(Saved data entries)

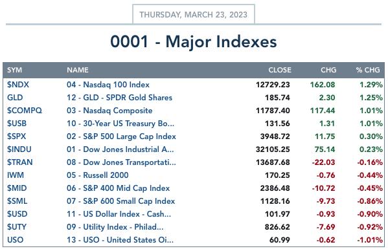Open the $NDX symbol link
Image resolution: width=388 pixels, height=251 pixels.
[18, 85]
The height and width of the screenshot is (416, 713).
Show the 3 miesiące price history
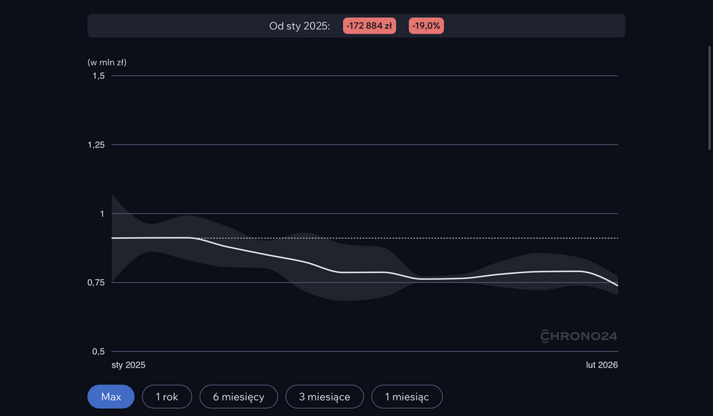pyautogui.click(x=324, y=397)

### [Set exercise]
Gather every line from the entries above that contains the word "width".

### [Answer to this task]
Image resolution: width=388 pixels, height=251 pixels.
The height and width of the screenshot is (416, 713).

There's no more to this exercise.